Возвращаясь к многодневным нашим маршрутам с Лоскутовым, должен сказать, что благодаря им мне удалось освоить в первый же год все виды внутритаежного транспорта – от самолета и вертолета до оленей и надувной лодки. Маршруты эти закончились примерно через месяц, когда, пнув ногой последнюю пустую флягу из-под спирта, он улетел на центральную базу на Горбиачин. Там он запил уже серьезно. Выходя по утрам из своей палатки, чтобы осмотреть новые горные выработки – шурфы или канавы, которыми пытались вскрыть рудные тела, – он с трудом подходил к краю канавы и, брезгливо морщась, говорил: «Что это у вас? Долериты? Какая гадость!» И шел обратно похмеляться. На следующий год он был с позором из начальников изгнан, и на его место назначили пожилого и непьющего Михаила Никитовича Злобина, невысокого человека с крестьянским, иссеченным морщинами лицом, тихим голосом и цепким глазом. «Никель-то мы, конечно, не найдем, – говаривал он обычно. – И пес с ним, пес с ним! А вот копеечку государственную, копеечку-то сбережем. Это уж будьте спокойны!»
В 1958 году я, окончательно разочаровавшись в «попутных поисках урана», переквалифицировался на геологическую съемку, а потом на магниторазведку при поисках медно-никелевых руд сначала в районе реки Горбиачин, а потом южнее, на реке Колю.
Оперативная связь базы экспедиции с полевыми партиями осуществлялась по радио. Каждый день в указанное время, обычно после маршрутов, в районе девяти вечера, все партии со своими позывными вызывались центральной рацией из Игарки, и передавались сообщения и почта. Если слышимость была плохая – работали ключом, если же хорошая, то пользовались просто микрофоном. Часто поэтому сугубо личные телеграммы, посланные из Ленинграда по телеграфному адресу – Игарка, Гранит, далее, – становились известными всем. Помню, например, как рабочий одной из партий получил от жены телеграмму такого содержания: «Вышла замуж, прошу развод, целую, Шура», а наш студент-дипломник из университета получил от любимой девушки такой ободряющий текст: «Коленька ура все в порядке ничего не будет целую Нина». С радиограммами этими вообще было много трагикомических историй. Так, в Ленинград из одной экспедиции, работавшей на Таймыре, была послана телеграмма, подписанная ее участниками: «Иванов, Поммер». На телеграфе заменили «Поммер» на «умер», и в Ленинграде семья ни в чем не повинного Иванова испытала нервный шок. Были и смешные истории: заместитель начальника нашей экспедиции, попав в Туруханск, прислал оттуда в Игарку телеграмму: «Пароходом выехать не могу думаю баржей». Ответ начальника гласил: «Думайте головой выезжайте чем хотите».

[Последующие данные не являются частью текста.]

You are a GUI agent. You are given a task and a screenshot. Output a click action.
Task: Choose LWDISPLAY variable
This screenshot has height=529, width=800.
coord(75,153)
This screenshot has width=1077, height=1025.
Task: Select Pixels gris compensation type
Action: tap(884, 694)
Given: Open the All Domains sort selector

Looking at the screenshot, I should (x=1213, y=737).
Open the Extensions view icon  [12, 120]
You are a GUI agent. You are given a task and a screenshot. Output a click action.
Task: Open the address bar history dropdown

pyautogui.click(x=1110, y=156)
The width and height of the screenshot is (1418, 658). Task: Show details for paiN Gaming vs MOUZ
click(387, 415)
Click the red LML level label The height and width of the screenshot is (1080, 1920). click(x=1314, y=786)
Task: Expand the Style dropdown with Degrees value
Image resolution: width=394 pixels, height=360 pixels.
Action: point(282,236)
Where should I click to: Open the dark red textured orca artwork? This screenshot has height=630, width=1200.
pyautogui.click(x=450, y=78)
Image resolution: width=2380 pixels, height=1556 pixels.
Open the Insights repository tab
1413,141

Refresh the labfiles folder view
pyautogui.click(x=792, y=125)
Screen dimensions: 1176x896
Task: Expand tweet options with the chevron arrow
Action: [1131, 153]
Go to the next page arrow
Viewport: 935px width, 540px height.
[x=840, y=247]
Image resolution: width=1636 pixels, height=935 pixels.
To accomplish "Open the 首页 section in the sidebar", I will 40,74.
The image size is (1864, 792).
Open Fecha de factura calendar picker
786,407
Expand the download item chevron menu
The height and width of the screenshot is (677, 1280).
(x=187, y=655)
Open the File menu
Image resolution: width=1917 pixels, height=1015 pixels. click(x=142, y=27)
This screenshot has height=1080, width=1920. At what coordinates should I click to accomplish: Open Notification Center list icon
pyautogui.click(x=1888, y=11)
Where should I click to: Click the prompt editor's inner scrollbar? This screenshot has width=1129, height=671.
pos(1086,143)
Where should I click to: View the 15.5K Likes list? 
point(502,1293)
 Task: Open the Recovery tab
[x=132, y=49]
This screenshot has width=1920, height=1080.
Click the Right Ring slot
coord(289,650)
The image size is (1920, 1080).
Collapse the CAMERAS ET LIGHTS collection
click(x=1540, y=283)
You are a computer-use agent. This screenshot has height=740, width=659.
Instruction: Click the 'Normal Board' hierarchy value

Из-за этого «телеграфного стиля» немало насмешек пришлось перенести и мне. Я в то время занимался уже магнитной съемкой. На базе экспедиции в Игарке стояла самодельная вариационная станция, которую обслуживала молоденькая девица Соня Коварженко, славившаяся своей наивностью и невинностью на всю экспедицию. Станция эта должна была работать бесперебойно, иначе все измерения в тайге оказались бы бракованными. Поэтому, уезжая в поле, я строго-настрого предупредил Соню: «Главное, чтобы не было никаких задержек в измерении вариаций, иначе мы в тайге будем работать впустую, понятно?» Каждый вечер, в строго установленное время, к чему уже все привыкли, Коварженко вызывала по радио Городницкого, и начиналась длительная передача вариаций: «Шесть ноль-ноль – двадцать шесть ноль пять – двадцать две» и так далее. Вдруг передачи эти прекратились, и на третий день, вместо ожидаемых данных о вариациях, пришла паническая телеграмма: «Саня, третий день задержки, что делать? Соня». Надо мной долго издевалась вся экспедиция.